The U.S. Census Bureau released its monthly construction spending report on June 1, covering data for April 2026.
The Bureau’s report shared that April total construction spending was estimated at an adjusted annual rate of $2.172 trillion, up 0.4% from March’s revised mark and up 0.9% year-over-year. March’s gain was revised down from 0.6% to 0.2%.
The April acceleration topped market expectations of a 0.2% gain.
April private construction spending of $1.640 trillion was up 0.4% from March’s revised total and flat year-over-year, while public spending of $533 million was up 0.4% month-over-month and up 3.7% year-over-year.
Total U.S. Construction Spending: MoM % Change
Total residential spending of $922 billion was up 0.8% month-over-month and up 1.7% year-over-year, while total nonresidential spending of $1.250 trillion ticked up 0.1% month-over-month and up 0.3% year-over-year.
April nonres spending was up month-to-month in 10 of the Bureau’s 16 subcategories.

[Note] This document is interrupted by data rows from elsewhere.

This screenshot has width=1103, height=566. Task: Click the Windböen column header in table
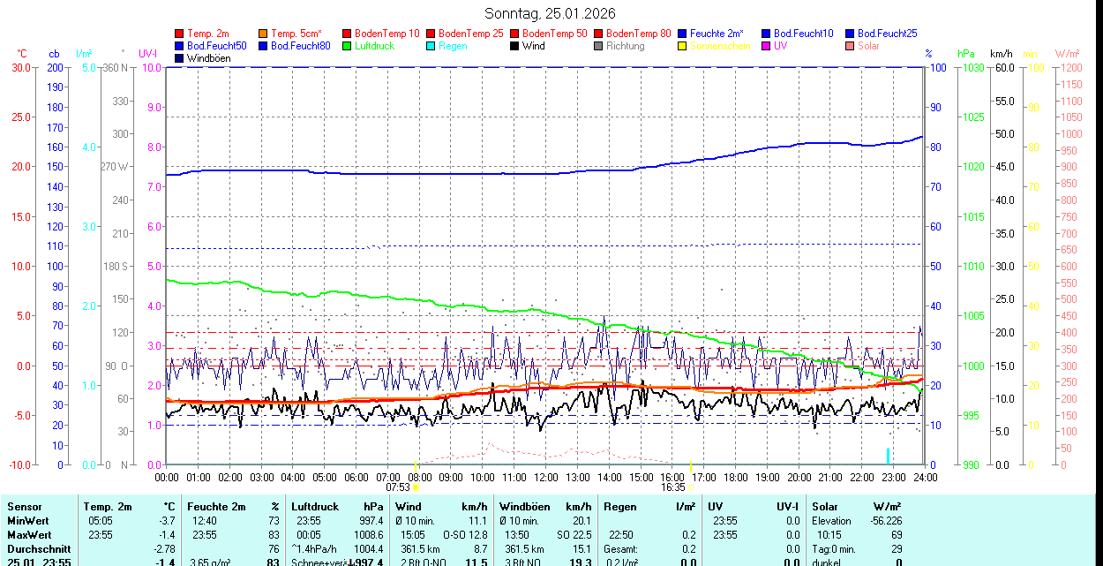pos(524,507)
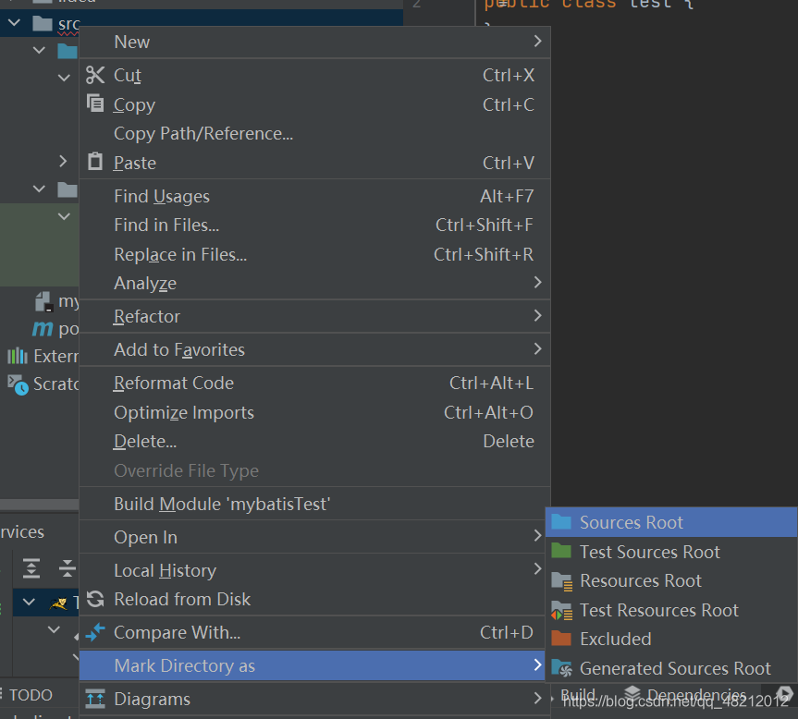This screenshot has height=719, width=798.
Task: Open the Refactor submenu arrow
Action: [x=538, y=316]

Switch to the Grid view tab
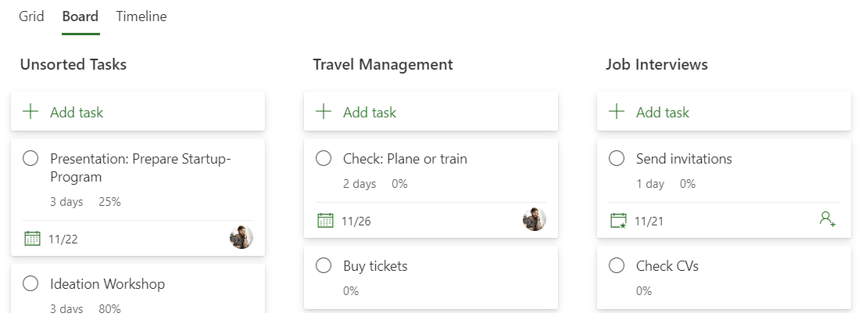click(31, 16)
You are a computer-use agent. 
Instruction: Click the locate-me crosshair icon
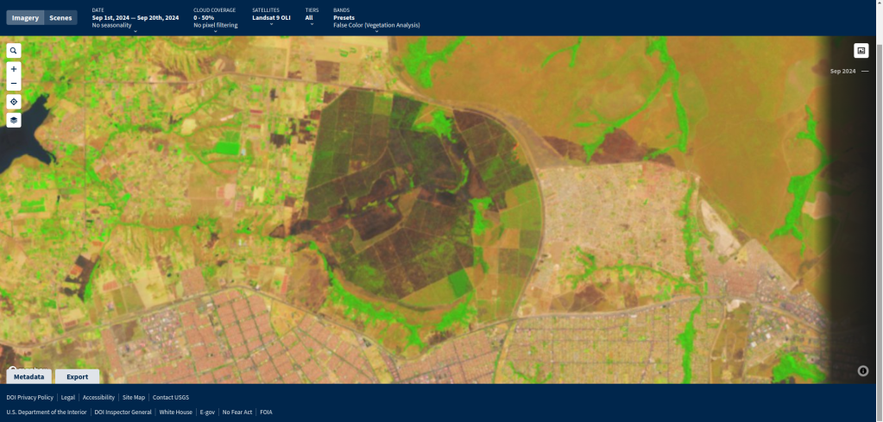13,102
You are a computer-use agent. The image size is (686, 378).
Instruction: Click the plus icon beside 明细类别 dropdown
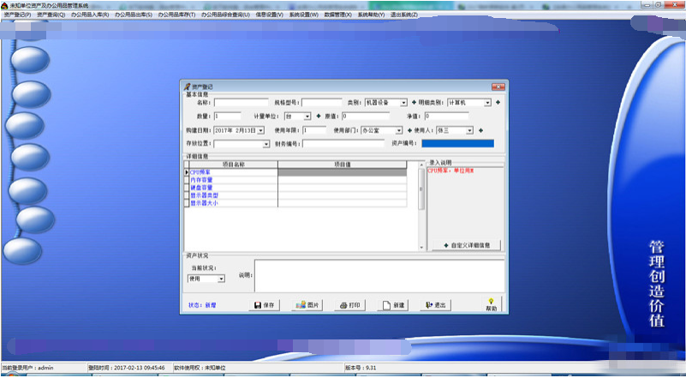click(498, 103)
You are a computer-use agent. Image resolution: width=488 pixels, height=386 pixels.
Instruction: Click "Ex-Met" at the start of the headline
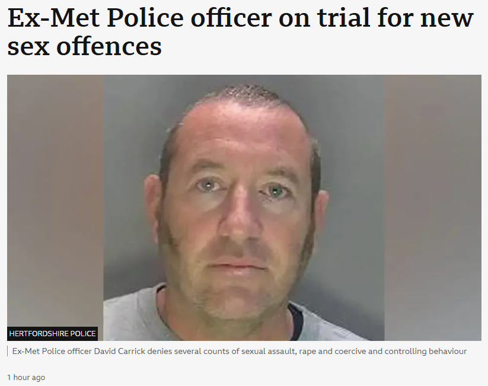(52, 18)
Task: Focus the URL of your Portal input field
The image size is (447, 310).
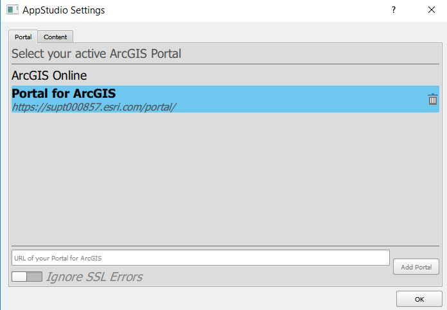Action: pos(200,258)
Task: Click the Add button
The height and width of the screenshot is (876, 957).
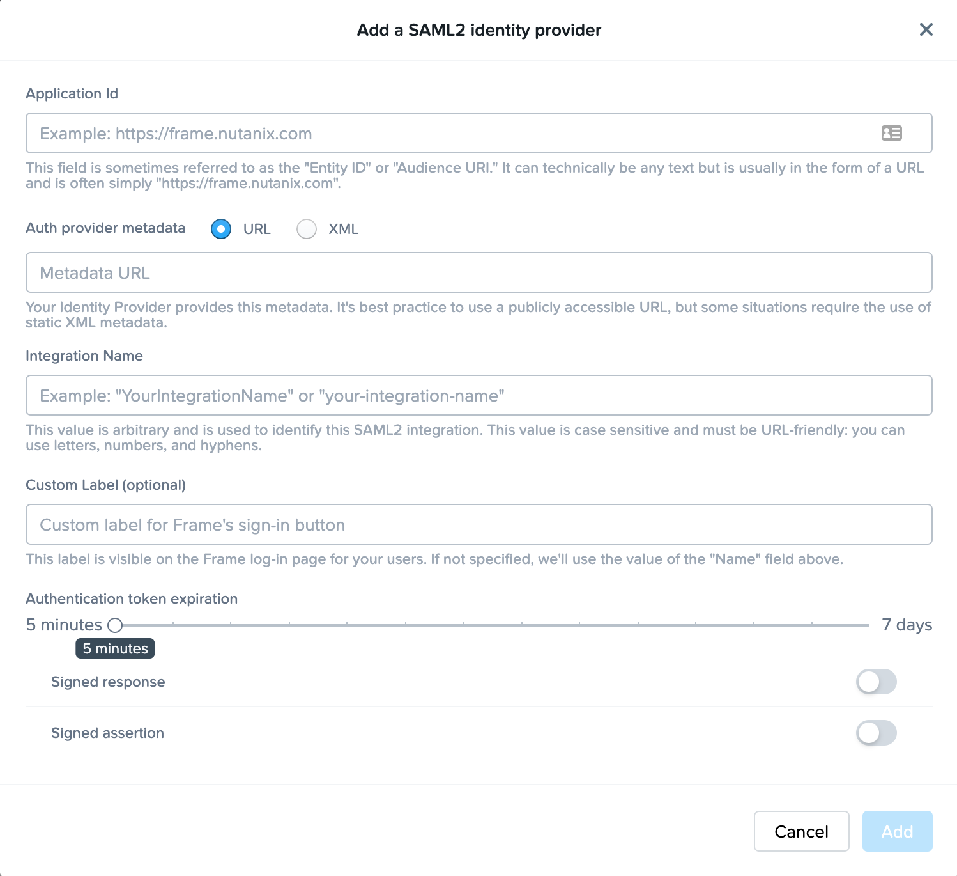Action: (897, 831)
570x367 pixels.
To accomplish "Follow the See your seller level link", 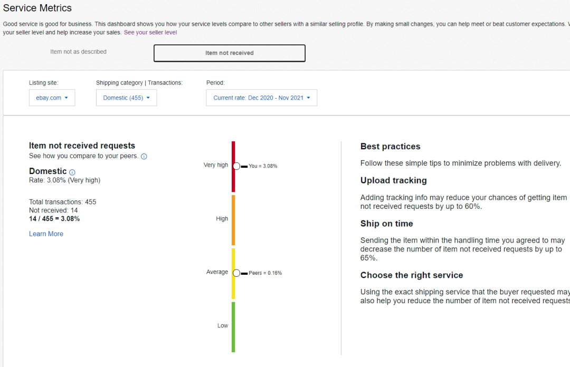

Private Construction — Residential vs. NonRes
Within April private construction spending, residential was up 0.8% month-to-month and nonresidential was down 0.2% — with the latter being its seventh straight decline. Within private nonres, spending was down in 3 of its 11 subcategories, led manufacturing at -1.2%. Private nonres spending has been in decline for nine consecutive quarters despite the influx of demand from data center construction.
Public Construction
Within public nonres construction, spending increased in eight of its 12 subcategories.